I crawled down under in the night
To escape the fear of day
And made my home within a hell
And thought I might just have to stay.

I stayed down under far too long
Until I heard your voice above
And peered outside to see your face
But I am so afraid of love.

Let the sun which sees me now
Have me in the worst of times
So that I may see the best
And burn and burn and burn.

Waiting For You

I wonder how often someone has waited
For me to let them in
Or open up
Or give them an answer
Or pay them attention
Or take their hand
Or show them kindness…

I wonder this now
because I wait for you
I hold no expectation
But must I not dare to hope
And how often we think it is a small thing
And does not matter
And so we do not answer
And so now
As I wait
May I remember to answer those who perhaps
Just maybe
Are waiting for me.

Yesterday’s Poem

I could not write yesterday
Because I was too worn
I dread my time with you
Almost as much as I long for it.

You are terrifying in your beauty
And I’m sure you do not have the slightest idea
You are terrifying in your kindness
And I’m sure you do not understand.

I am sorry in so many ways
So many ways I never thought I really would be
I would have lived life differently
If I had been haunted by you at an earlier age.

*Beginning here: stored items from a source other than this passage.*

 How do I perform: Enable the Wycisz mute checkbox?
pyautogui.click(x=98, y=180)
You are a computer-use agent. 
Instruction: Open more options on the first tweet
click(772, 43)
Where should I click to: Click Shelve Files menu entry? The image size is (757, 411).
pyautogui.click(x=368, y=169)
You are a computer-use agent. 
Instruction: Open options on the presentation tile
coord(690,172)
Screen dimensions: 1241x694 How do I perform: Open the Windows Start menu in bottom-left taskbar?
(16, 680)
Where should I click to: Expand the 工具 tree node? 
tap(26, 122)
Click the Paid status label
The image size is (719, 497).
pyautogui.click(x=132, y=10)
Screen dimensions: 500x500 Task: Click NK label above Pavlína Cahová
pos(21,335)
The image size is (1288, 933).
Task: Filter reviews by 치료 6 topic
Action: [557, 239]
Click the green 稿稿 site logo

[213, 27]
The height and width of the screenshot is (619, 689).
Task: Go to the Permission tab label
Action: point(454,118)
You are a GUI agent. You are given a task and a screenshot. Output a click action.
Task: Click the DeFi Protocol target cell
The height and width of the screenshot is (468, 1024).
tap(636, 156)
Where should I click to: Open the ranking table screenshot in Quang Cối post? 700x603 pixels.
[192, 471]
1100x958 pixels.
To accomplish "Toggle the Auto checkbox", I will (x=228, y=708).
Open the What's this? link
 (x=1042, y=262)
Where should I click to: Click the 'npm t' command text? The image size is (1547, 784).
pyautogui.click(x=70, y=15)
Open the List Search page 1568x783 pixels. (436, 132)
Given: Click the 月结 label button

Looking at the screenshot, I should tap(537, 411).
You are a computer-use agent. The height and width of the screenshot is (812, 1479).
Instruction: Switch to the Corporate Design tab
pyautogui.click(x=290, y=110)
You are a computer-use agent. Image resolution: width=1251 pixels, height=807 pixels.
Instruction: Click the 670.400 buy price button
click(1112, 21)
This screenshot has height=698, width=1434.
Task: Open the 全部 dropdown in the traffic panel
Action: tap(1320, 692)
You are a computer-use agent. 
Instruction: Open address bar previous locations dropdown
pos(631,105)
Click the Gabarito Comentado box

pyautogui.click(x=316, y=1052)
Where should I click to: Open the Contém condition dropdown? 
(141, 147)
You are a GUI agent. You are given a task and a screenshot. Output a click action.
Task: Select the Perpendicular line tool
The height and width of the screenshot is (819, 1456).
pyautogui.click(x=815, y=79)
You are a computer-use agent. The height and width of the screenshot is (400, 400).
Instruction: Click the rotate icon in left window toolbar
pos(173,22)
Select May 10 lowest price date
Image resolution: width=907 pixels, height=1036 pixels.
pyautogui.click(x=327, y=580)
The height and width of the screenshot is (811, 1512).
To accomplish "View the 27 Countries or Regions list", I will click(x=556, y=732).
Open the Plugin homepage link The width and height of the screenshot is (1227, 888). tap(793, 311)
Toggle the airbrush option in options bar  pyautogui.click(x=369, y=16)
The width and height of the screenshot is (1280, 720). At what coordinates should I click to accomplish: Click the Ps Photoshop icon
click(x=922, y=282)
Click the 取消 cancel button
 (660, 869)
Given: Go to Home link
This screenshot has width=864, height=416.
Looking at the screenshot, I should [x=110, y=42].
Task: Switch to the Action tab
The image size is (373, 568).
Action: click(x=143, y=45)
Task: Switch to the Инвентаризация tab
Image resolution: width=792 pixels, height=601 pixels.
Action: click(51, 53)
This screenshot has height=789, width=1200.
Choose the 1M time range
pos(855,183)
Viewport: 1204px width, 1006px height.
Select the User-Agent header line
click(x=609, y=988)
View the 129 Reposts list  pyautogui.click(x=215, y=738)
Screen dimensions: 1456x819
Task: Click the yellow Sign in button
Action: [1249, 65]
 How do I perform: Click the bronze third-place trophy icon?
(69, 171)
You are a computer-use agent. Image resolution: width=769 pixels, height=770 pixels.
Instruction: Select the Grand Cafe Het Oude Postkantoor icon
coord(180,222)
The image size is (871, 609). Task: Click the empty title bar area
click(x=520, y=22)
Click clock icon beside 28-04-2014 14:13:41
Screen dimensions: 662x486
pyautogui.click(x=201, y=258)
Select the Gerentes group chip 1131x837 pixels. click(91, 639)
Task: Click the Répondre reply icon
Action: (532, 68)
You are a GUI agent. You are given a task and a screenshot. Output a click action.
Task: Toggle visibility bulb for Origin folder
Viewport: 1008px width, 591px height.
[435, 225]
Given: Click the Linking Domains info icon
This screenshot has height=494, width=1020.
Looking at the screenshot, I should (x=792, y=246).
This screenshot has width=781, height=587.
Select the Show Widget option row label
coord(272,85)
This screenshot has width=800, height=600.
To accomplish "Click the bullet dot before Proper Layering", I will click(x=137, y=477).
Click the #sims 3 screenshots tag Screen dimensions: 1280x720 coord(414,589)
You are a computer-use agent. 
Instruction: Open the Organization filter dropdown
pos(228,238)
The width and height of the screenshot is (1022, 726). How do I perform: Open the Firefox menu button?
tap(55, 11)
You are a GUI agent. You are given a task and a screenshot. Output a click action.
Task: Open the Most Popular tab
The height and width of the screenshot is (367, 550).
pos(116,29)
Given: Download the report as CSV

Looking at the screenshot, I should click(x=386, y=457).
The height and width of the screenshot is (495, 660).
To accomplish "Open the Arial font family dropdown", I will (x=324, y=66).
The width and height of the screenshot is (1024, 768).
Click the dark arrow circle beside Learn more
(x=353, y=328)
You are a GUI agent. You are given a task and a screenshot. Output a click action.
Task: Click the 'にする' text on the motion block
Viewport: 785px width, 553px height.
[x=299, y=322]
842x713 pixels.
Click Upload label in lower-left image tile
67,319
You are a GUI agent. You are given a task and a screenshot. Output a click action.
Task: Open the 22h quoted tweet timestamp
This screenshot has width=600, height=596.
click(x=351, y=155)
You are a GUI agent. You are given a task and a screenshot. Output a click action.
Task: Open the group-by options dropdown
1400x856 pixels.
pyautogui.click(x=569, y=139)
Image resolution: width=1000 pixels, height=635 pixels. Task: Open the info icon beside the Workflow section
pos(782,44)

But we people rarely see the future
And we plan accordingly
Be well angel– and I will not stop to take you off this pedestal
Maybe one day you will understand…

And perhaps one day I will as well.

I Would Speak to Thee

It is so damned hard
To keep it all in
and in some ways
letting it out a little at a time
seems even harder.

God have mercy
And let me not hide my feelings
for no reason at all
There is a time for everything
But let me not withhold the expression of joy and sorrow
From those to whom it is due.

Holy Father
Now I thank you
You who pick up all the pieces of my shattered heart
one
by
one.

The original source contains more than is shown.